◆ AIM OF THE EXERCISE
Every record must be reproduced exactly. Leave none out.

------------------------------

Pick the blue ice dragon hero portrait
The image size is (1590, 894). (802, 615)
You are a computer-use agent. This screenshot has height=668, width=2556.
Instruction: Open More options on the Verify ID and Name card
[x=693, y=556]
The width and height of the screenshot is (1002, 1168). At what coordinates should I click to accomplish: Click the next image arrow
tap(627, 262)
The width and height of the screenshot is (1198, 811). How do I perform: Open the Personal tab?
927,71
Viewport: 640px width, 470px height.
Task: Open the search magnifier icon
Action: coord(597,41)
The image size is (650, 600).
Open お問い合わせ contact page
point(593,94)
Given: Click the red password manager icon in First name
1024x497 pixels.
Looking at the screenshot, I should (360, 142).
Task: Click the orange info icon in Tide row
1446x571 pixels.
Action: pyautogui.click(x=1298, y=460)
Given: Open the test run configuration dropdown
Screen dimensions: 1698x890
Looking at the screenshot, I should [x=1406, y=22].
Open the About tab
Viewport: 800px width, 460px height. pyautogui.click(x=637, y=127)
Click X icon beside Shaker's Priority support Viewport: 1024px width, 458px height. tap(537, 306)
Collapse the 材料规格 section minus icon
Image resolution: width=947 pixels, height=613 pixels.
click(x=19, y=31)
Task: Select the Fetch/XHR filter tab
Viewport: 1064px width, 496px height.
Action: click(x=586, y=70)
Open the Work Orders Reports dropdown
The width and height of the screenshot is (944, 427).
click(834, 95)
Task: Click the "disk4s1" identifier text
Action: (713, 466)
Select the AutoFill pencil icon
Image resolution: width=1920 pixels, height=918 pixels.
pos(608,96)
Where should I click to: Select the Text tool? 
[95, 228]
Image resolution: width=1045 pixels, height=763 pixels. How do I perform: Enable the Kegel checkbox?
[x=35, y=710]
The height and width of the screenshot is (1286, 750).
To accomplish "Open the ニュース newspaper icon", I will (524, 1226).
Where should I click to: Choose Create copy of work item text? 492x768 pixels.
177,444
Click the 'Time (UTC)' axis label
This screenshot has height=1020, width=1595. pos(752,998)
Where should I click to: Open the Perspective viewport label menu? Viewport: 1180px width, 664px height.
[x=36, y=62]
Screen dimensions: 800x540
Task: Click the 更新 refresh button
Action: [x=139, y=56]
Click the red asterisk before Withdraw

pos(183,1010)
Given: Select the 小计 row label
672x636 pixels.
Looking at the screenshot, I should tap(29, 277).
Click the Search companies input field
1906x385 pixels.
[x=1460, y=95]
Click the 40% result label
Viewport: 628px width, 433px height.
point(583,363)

------------------------------

◆ COMPLETED EXERCISE
Pick the blue ice dragon hero portrait
The image size is (1590, 894). (802, 615)
You are a computer-use agent. This screenshot has height=668, width=2556.
Instruction: Open More options on the Verify ID and Name card
[x=693, y=556]
The width and height of the screenshot is (1002, 1168). At what coordinates should I click to accomplish: Click the next image arrow
tap(627, 262)
The width and height of the screenshot is (1198, 811). How do I perform: Open the Personal tab?
927,71
Viewport: 640px width, 470px height.
Task: Open the search magnifier icon
Action: coord(597,41)
The image size is (650, 600).
Open お問い合わせ contact page
point(593,94)
Given: Click the red password manager icon in First name
1024x497 pixels.
Looking at the screenshot, I should (360, 142).
Task: Click the orange info icon in Tide row
1446x571 pixels.
Action: pyautogui.click(x=1298, y=460)
Given: Open the test run configuration dropdown
Screen dimensions: 1698x890
Looking at the screenshot, I should [x=1406, y=22].
Open the About tab
Viewport: 800px width, 460px height. pyautogui.click(x=637, y=127)
Click X icon beside Shaker's Priority support Viewport: 1024px width, 458px height. tap(537, 306)
Collapse the 材料规格 section minus icon
Image resolution: width=947 pixels, height=613 pixels.
click(x=19, y=31)
Task: Select the Fetch/XHR filter tab
Viewport: 1064px width, 496px height.
Action: click(x=586, y=70)
Open the Work Orders Reports dropdown
The width and height of the screenshot is (944, 427).
click(834, 95)
Task: Click the "disk4s1" identifier text
Action: (713, 466)
Select the AutoFill pencil icon
Image resolution: width=1920 pixels, height=918 pixels.
pos(608,96)
Where should I click to: Select the Text tool? 
[95, 228]
Image resolution: width=1045 pixels, height=763 pixels. How do I perform: Enable the Kegel checkbox?
[x=35, y=710]
The height and width of the screenshot is (1286, 750).
To accomplish "Open the ニュース newspaper icon", I will (524, 1226).
Where should I click to: Choose Create copy of work item text? 492x768 pixels.
177,444
Click the 'Time (UTC)' axis label
This screenshot has height=1020, width=1595. pos(752,998)
Where should I click to: Open the Perspective viewport label menu? Viewport: 1180px width, 664px height.
[x=36, y=62]
Screen dimensions: 800x540
Task: Click the 更新 refresh button
Action: [x=139, y=56]
Click the red asterisk before Withdraw

pos(183,1010)
Given: Select the 小计 row label
672x636 pixels.
Looking at the screenshot, I should tap(29, 277).
Click the Search companies input field
1906x385 pixels.
[x=1460, y=95]
Click the 40% result label
Viewport: 628px width, 433px height.
point(583,363)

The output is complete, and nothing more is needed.